Im Bahnhof von Bielefeld steht ein mittelmäßig betrunkener Mann und singt
«Another Brick in the Wall» von Pink Floyd: «We don't need no education.» Habe
fast eine Stunde Aufenthalt. Fast eine Stunde werde ich das jetzt wohl hören:
«We don't need no education.» In einer Art
Endlosschleife. «We don't need no thought control. » Obwohl, wenn man sich mal so ein bisschen reingehört hat, muss man
zugeben: Für einen mittelmäßig Betrunkenen, sonntagmorgens um 7.15 Uhr am
Bahnhof Bielefeld, singt er relativ leise, und auch die Auswahl des Stückes
sowie seine sich und den Text immer wieder hinterfragende Interpretation, also
wie er zwischen «We don't need no» und «education» eine sehr, sehr lange,
Spannung aufbauende Pause lässt, bis er plötzlich explodiert, gerade als man
denkt, so, jetzt ist er doch weggedöst, da explodiert er in diesem «education»,
da ist Potential, und darüber hinaus ist sein Gesang auch beinahe schön.
    Kulturstadt
Bielefeld. Hier haben sogar die Bahnhofstrinker Niveau. Und sie können dann
auch noch viel mehr vom Text, als man gedacht hätte: «Hey teacher, leave us
kids ... alone.»
    Gehe zur
Bude der Baguettekette, will was bestellen, muss plötzlich eine Unmenge von
Entscheidungen treffen: Welches Sandwich? Welche Brotsorte? Getoastet - ja
oder nein und warum? Ääääähh, der Mann hört gar nicht mehr auf, mich Zeug zu
fragen. Welche Soße? Scharf oder mild? Welche Größe? Was soll das? Um 7.15 Uhr
morgens! Um 7.15 Uhr morgens fragt der mich hier lauter Zeug. Um die Uhrzeit
kann ich normalerweise nicht mal entscheiden, ob ich durch den Mund oder die
Nase atme. Welches Gemüse? Wie viel davon? Will ich ein Erfrischungsgetränk?

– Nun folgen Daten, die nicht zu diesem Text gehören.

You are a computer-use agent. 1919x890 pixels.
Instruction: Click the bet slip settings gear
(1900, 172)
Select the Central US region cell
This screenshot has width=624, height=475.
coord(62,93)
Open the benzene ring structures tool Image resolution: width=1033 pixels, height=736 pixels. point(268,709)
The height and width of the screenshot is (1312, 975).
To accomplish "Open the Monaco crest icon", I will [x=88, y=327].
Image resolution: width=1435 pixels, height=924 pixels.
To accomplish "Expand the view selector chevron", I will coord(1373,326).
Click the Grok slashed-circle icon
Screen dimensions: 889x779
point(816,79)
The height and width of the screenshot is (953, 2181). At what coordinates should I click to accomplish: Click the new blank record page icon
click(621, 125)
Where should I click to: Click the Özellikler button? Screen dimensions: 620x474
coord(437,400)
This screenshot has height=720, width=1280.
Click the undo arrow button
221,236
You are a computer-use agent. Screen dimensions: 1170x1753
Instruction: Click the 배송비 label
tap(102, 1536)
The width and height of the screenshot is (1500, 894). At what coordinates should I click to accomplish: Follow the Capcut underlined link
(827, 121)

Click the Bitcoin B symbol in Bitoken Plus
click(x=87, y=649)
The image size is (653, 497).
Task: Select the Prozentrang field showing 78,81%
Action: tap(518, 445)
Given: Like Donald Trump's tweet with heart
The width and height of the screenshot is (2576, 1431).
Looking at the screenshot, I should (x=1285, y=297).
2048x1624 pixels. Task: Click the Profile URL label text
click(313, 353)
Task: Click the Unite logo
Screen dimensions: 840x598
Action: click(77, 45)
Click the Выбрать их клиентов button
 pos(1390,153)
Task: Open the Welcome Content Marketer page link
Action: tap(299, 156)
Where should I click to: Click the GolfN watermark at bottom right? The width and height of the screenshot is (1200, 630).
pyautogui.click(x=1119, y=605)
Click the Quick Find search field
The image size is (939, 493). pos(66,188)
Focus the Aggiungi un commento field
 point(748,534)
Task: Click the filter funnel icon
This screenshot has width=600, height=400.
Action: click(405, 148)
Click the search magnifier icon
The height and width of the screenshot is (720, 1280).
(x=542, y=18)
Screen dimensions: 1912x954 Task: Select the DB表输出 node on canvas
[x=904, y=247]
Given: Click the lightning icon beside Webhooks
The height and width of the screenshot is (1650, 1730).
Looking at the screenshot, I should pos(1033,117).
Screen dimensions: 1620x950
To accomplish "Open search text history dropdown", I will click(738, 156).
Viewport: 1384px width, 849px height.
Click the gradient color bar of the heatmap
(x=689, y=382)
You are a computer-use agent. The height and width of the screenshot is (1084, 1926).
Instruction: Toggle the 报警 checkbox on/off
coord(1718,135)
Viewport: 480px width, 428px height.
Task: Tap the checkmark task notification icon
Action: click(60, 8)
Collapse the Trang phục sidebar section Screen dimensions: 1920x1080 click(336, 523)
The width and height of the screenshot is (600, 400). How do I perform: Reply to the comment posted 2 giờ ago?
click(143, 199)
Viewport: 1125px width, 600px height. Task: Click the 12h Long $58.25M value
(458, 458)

Das weiß ich doch nicht, und das will ich auch gar nicht wissen!!! Nachdem ich
während der ersten fünf Fragen noch über meine Antworten nachgedacht habe,
nehme ich am Ende als Soße «egal», als Gemüse «och» und das Erfrischungsgetränk
«bunt». Der Mann verzieht keine Miene und gibt mir halt irgendwas. Er kennt das
wohl schon. Am Ende fragt er mich, ob ich noch irgendeinen Wunsch habe. Denke,
ach, einen Versuch ist es wert, und sage: «Ja, ich möchte mich nie wieder am
Kinn rasieren müssen. Das ist furchtbar, da kommt man nicht richtig hin. Man
sieht es an der Kante nicht richtig, dann ist was stehengeblieben, dann zieht
man ohne Schaum noch rüber, dann hat man sich geschnitten, dann tropft es, das
ist schrecklich. Ich möchte mich nicht mehr am Kinn rasieren müssen.»
    Er schaut
mich nachdenklich an, fragt dann: «An welchem denn?»
    Gebe ihm
kein Trinkgeld. Er lächelt, das war es ihm wohl wert.
    Eigentlich
wollte ich ja gar kein Baguette. Aber nur in der Baguettebude und bei
McDonald's gibt es Sitzgelegenheiten in diesem Bahnhof. Bei McDonald's saß
schon eine Gruppe sehr, sehr schöner, sehr junger Mädchen. Da wollte ich mich
nicht dazusetzen. Neben sehr, sehr schönen, sehr jungen Mädchen falle ich
ästhetisch, also aussehenstechnisch, irgendwie immer so ein bisschen ab.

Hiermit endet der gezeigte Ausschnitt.